My big mouth has gotten me in trouble throughout my life. I’ve gotten better at keeping it closed, but if I start talking without thinking, I can really make an ass of myself.
It was a day like any other in the parking lot, not particularly busy. A car pulled in, and I stepped over to it. A man was driving; a woman sat in the front passenger seat. The window on the back drivers side door was up and had enough of a tint to keep me from seeing the backseat.
I asked the man if they were here for the trail and he said yes. I told him about the $5 parking fee.
As we spoke, I heard grunts and groans and growls coming from behind the closed window in the back. It sounded nothing like a dog, so I thought there must be a kid or two in the backseat playing around and making funny noises in hopes of freaking out the lady talking to the driver.
I should have said, What’s going on back there? or Do you have kids in the backseat? Instead, I opened my mouth and what came out will haunt me for the rest of my days.
Do you have a monster back there? I asked. I thought it was a funny thing to say. I’ve met plenty of kids who like to pretend to be monsters. I swear, I thought there was a kid back there playing.

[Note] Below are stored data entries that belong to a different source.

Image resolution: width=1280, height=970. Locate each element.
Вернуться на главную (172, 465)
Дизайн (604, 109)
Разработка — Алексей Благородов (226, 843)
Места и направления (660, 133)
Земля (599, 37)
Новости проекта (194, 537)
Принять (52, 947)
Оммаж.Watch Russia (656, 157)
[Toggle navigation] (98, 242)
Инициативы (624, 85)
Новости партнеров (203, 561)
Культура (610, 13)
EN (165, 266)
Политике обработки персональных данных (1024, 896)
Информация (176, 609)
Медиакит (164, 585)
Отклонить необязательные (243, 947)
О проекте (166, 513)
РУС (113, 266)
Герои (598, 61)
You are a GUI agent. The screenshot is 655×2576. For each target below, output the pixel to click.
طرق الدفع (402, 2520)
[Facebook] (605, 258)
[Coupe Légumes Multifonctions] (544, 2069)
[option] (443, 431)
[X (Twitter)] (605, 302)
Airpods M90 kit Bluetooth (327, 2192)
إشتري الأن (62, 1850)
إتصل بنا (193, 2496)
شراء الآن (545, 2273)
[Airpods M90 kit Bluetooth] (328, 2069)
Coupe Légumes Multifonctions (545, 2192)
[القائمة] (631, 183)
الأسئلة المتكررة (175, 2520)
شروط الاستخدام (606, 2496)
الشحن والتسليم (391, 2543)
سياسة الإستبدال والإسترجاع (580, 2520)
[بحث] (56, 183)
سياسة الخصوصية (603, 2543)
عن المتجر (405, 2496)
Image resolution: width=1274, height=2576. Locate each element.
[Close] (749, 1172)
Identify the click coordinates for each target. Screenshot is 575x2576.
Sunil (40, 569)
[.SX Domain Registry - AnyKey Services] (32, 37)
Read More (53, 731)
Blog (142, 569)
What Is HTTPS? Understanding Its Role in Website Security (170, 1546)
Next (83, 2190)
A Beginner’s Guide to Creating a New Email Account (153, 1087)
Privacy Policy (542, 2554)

The man used his control button to roll down the back window. In the backseat sat a young girl of about ten years with obvious physical and mental developmental disabilities.
That’s our special needs daughter Amelia, the man said happily. That’s how she communicates. We adopted her two years ago.
Needless to say, I wanted to sink into the ground and never be seen or heard from again. I felt like such an asshole. I would never purposefully refer to anyone with a developmental disability as a “monster,” but that’s exactly what I had just called the girl. Why hadn’t I kept my big mouth shut?
I stammered and stuttered and sent the family on their way.
I sat at the front of the parking lot feeling awful. What I’d said was not what I’d meant. Then I thought about how awful the parents must feel when complete stranger said ugly things about their beloved daughter. How could I make amends for what I’d said?
The man and his daughter came walking by later. I decided I should apologize.
I’m sorry for what I said earlier, I told the man.
What did you say? he asked pleasantly.
Was he playing with me? Did he just want to see me squirm? (If that’s what he wanted, I knew that’s what I deserved.) Did he really not know what I’d said? If he didn’t know what I’d said, I certainly didn’t want to repeat it. Why hadn’t I kept my big mouth shut? I was only making things worse. Again, I wished the earth would swallow me whole.
I hemmed and hawed and stammered some more. I don’t remember exactly what I said to the nice man and the sweet girl he doted on, but it was apparent to me the monster was the person wearing the uniform, not the one looking at trees with her father.
I did learn a lesson from my rudeness: I don’t make any cracks about what’s going on in the backseat until I see who’s sitting there.